Herbie est un robot... télépathe! Dans l'équipe de direction d'U.S. Robots, chacun lui réclame les pensées secrètes des autres... mais il ne fait que leur dire ce qu'ils désirent entendre ("Menteur")! Suite à une altercation avec un ingénieur, Nestor, vexé du fait de son complexe de supériorité, a décidé de "disparaître"... en se fondant dans la masse de ses 62 compagnons! Il faudra bien de la robopsychologie à Susan Calvin pour démasquer le petit rusé ("Le petit robot perdu")... Et c'est bien là la richesse de l'oeuvre selon moi: Asimov y apporte une dimension d'énigme (comme dans Le club des veufs noirs) qui vient enrichir la dimension scientifique. A chaque fois que les héros sont confrontés à un problème avec les robots, ils font appel à leur capacité de raisonnement, de déduction, menant l'enquête pour en trouver la cause et redoublant de sagacité pour "battre les robots à leur propre jeu", ce qui devient de plus en plus compliqué avec leur évolution!
Il est en effet étonnant de trouver autant de modernité à ce texte écrit en 1950! A la fois dans la langue (grâce à la révision de la traduction, peut-être), qui reste accessible malgré le vocabulaire scientifique. Et surtout dans le contenu, l'auteur ayant anticipé des conceptions techniques qu'on aborde à peine (je pense aux androïdes) et surtout envisagé déjà à l'époque les conséquences socio-psychologiques du développement des robots dans la société humaine. Asimov joue beaucoup autour de ses trois lois, montrant comment l'accentuation ou l'assouplissement de l'une ou l'autre entraîne de subtiles modifications dans les réactions des machines. Car non, un robot n'est pas "qu'un robot" et le sentiment qui persiste à la fin de cette lecture (même si j'en étais déjà persuadée auparavant), c'est qu'il apporte bien plus à l'humanité qu'il ne lui prend. D'ailleurs, "si on pouvait créer un robot capable d'occuper des fonctions officielles, il s'en acquitterait à la perfection. Selon les Lois de la robotique, il serait incapable de causer du préjudice aux humains, incorruptible, inaccessible à la sottise, aux préjugés. Ce serait l'idéal". Alors à quand une machine qui "dirige notre avenir en fonction de la situation mondiale et de la psychologie humaine"?

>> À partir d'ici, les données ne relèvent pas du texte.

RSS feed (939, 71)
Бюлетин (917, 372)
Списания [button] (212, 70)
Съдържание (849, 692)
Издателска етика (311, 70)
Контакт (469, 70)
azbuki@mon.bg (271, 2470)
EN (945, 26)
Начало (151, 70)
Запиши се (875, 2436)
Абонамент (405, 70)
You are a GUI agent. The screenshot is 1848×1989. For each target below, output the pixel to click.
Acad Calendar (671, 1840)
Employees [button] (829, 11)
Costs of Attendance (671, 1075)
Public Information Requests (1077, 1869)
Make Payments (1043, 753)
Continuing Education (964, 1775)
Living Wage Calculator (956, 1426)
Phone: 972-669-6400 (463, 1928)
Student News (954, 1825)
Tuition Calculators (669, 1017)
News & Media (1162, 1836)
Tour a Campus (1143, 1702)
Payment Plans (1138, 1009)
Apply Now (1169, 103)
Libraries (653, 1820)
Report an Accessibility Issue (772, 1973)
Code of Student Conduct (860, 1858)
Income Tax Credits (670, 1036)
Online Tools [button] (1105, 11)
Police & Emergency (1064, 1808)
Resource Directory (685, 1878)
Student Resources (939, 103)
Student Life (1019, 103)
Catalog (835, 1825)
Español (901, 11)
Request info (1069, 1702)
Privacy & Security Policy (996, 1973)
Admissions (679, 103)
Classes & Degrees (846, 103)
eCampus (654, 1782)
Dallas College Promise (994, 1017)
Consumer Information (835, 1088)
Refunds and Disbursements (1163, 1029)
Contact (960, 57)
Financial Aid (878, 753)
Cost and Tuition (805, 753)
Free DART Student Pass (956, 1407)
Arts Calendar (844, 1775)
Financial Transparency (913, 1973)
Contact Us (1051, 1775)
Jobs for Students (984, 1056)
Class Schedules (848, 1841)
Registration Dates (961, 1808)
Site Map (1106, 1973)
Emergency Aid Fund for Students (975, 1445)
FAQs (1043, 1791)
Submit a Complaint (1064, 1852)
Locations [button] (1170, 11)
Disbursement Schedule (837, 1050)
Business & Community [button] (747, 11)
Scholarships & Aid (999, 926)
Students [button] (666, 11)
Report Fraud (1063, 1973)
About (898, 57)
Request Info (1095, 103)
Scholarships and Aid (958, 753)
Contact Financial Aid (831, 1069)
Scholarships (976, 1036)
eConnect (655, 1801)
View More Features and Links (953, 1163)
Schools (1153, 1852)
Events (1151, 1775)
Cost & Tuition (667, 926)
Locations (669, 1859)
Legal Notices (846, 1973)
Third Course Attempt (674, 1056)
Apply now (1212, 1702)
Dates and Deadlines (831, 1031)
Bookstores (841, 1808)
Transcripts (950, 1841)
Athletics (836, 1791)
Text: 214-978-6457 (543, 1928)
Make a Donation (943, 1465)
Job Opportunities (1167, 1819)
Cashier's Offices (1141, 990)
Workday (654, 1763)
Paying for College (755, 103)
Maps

Patricia Deschamps, juillet 2019
*Première Loi : Un robot ne peut porter atteinte à un être humain ni, restant passif, laisser cet être humain exposé au danger.
Deuxième Loi : Un robot doit obéir aux ordres donnés par les êtres humains, sauf si de tels ordres entrent en contradiction avec la Première Loi.
Troisième Loi : Un robot doit protéger son existence dans la mesure où cette protection n’entre pas en contradiction avec la Première ou la Deuxième Loi.